An Esteemed Correspondent wrote to me yesterday asking about Osaka in the 30s (he’s writing a book and might visit the city to do research). Among other things, he wondered what was remaining architecturally from those days:
Esteemed Correspondent: […] I’m interested in what parts of the city survive from that period (I know the 1945 raids destroyed about 2/3) […]
I replied as best I could, and realized that I had written a blog entry.
Nagaijin: Well, [Esteemed Correspondent],
I’d be hard-pressed to find you anyone who could tell you about Japan in the 30s. You’ve already read about Mayor [Hajime] Seki [Osaka’s progressive mayor of the 1930s] so that pretty much exhausts my knowledge. By the way, on the day you wrote this, voters in Osaka were giving the present Mayor Seki –possibly a descendant of the original [his grandson, I now know]– the boot in the local elections. He was pretty incompetent, even by Osaka’s political standards. To understand how Osaka City government works, see Kurosawa’s brilliant film Ikiru (1952).
A few buildings survive from [the 30s]. Sadly, what the
B-52s B-29s missed in the War, Seki’s successors soon made quick work of. A building I believe to be Old City Hall the old Bank of Japan building still stands, in full view of the boring 80s New City Hall, and a fine old exhibition hall has recently been restored in Nakanoshima. The beautiful facade of the Shochiku-za theatre in Dotombori was surprisingly preserved, after a long fight to have it torn down and something hideous put up, in the 90s. Perhaps there are other old office buildings which you’ll come across from the time – every now and then you’ll see the right-to-left pre-war script over the door of a building in Hommachi (the business/brokerage district), but not very often.
Tennoji [and the adjoining Abenobashi], a working-class district to the south, has been pretty much gentrified out of existence in the past 10 years. This is a great pity, as it was the most authentically Osakan neighbourhood still around (which is the main reason the social-climbing politicians – who were then in the process of making a futile bid for the 2008 Olympics – wanted to get rid of it). There is still a red-light district there, carefully hidden away, but fully functioning. I’ve read descriptions of it from the 40s and it’s virtually unchanged from then (I hasten to add that I’ve walked through it a few times but never partaken – there’s only so much that even I will do for the sake of historical authenticity).

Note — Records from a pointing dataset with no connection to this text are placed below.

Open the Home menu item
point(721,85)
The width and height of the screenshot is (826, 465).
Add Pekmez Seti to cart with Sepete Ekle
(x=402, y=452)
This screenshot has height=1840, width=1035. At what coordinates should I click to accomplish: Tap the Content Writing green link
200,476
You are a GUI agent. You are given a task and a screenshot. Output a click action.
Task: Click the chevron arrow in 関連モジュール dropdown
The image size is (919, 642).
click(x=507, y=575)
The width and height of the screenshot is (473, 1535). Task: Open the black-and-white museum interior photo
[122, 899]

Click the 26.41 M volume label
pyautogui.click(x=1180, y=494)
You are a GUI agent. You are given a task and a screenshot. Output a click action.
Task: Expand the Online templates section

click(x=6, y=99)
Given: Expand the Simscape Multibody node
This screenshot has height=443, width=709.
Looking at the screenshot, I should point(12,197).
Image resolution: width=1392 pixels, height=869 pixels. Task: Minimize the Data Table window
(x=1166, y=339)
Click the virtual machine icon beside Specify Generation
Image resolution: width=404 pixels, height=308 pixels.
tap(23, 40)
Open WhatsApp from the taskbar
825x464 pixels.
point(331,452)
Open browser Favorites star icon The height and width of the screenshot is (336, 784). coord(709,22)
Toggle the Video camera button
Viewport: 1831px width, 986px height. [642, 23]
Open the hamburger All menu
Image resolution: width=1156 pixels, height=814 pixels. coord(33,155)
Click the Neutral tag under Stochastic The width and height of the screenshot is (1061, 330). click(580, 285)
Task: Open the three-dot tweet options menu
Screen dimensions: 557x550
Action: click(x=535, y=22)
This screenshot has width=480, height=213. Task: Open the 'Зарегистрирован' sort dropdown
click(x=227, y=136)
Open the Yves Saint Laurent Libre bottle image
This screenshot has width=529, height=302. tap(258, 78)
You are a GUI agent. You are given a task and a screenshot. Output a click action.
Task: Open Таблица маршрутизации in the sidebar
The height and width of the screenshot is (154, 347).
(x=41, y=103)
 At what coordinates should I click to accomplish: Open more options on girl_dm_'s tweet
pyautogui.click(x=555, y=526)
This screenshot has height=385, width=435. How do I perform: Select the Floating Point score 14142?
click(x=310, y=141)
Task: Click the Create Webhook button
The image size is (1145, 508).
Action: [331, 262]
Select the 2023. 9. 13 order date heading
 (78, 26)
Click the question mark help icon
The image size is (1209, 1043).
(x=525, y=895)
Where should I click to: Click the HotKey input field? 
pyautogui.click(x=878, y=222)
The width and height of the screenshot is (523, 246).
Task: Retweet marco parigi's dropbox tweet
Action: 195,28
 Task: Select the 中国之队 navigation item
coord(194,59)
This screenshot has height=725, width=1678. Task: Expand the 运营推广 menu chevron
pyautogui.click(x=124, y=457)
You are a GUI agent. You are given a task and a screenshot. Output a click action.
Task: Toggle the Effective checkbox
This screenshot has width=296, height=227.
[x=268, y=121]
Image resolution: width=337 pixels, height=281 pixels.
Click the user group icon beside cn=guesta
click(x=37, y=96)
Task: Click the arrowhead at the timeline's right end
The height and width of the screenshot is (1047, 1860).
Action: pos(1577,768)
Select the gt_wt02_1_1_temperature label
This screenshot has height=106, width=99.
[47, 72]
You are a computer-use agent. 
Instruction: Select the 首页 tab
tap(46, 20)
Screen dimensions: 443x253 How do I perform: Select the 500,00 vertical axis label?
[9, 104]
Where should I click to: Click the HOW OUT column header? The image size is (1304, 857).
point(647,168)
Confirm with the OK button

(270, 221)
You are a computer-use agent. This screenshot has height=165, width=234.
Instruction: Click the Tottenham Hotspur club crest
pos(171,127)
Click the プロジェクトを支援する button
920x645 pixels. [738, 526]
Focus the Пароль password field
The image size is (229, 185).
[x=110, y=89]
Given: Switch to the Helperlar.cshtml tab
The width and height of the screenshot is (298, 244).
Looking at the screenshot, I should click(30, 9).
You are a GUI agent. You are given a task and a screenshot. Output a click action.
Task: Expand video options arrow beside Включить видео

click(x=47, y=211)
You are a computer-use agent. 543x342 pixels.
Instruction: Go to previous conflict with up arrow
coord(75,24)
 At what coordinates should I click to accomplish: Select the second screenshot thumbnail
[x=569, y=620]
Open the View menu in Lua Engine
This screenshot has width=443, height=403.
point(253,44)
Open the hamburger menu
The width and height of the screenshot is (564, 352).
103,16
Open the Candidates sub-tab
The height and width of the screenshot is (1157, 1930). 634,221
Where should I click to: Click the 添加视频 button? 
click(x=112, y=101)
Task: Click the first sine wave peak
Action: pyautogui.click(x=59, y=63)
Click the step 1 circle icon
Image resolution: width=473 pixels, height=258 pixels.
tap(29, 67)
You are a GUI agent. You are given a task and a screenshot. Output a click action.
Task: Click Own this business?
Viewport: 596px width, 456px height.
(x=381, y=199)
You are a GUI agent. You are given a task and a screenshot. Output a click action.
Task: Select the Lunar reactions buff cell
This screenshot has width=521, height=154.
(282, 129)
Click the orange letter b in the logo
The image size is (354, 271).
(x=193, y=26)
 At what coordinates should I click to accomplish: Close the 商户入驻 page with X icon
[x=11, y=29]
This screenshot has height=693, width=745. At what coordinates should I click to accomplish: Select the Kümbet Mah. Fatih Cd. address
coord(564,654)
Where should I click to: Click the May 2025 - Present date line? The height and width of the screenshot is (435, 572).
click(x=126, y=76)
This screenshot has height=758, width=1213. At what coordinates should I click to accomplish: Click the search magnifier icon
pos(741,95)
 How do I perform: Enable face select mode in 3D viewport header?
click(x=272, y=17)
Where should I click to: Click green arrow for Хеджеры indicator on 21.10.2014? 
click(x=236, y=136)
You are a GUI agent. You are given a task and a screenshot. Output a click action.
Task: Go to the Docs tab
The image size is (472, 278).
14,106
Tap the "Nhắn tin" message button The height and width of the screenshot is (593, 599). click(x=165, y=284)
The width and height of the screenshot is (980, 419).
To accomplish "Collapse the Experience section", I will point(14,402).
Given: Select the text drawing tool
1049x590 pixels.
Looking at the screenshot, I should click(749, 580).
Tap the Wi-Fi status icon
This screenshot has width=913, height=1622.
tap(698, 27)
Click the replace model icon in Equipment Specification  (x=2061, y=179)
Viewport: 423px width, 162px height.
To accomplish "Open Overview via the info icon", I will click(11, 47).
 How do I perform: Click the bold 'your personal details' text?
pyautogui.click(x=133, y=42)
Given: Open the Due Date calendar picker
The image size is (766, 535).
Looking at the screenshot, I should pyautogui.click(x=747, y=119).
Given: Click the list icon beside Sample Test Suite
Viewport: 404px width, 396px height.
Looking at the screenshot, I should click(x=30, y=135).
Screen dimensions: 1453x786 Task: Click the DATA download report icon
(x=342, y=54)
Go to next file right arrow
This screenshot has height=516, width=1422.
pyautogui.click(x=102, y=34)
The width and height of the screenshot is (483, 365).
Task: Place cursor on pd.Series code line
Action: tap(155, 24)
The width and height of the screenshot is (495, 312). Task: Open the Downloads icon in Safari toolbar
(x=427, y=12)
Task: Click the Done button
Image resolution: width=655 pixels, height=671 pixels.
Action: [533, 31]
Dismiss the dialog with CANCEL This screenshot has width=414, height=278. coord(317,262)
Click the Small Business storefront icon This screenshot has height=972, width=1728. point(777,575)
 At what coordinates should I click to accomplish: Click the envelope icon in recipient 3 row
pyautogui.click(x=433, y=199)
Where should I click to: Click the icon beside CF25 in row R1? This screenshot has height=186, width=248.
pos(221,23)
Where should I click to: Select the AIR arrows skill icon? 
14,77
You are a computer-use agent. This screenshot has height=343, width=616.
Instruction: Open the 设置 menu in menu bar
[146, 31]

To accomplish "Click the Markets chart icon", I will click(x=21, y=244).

You have given me a project, though – to find and photograph old buildings before “progress” catches up to them. The architectural news this year is that two landmarks of Osaka – the New Kabuki-za (the za tacked to the end of the word means “theatre”), which was opened c. 1983, and the Kirin Plaza, which is exactly 20 years old (and featured in the Ridley Scott movie Black Rain) – are to be demolished. So don’t pin your hopes on seeing too much really old stuff (as opposed to old-looking stuff). That said, Osaka is still a really interesting city (as I hope my blog illustrates).
To trace the course of the rivers of Osaka, you have to follow the expressways which were built over them in the 60s (and then the rivers were for the most part filled in or buried – rest assured that no one in Osaka City Hall has ever heard of Jane Jacobs).
I wonder if the Osaka Museum of History could help you out, or at least point you in the right direction. At any rate, it’s a place worth visiting if and when you do come here. Also, go to the Museum of Housing and Living, or Osaka City Hall.
But just chatting to regular Osakans might be your best bet. If and when you’re in town, let me know.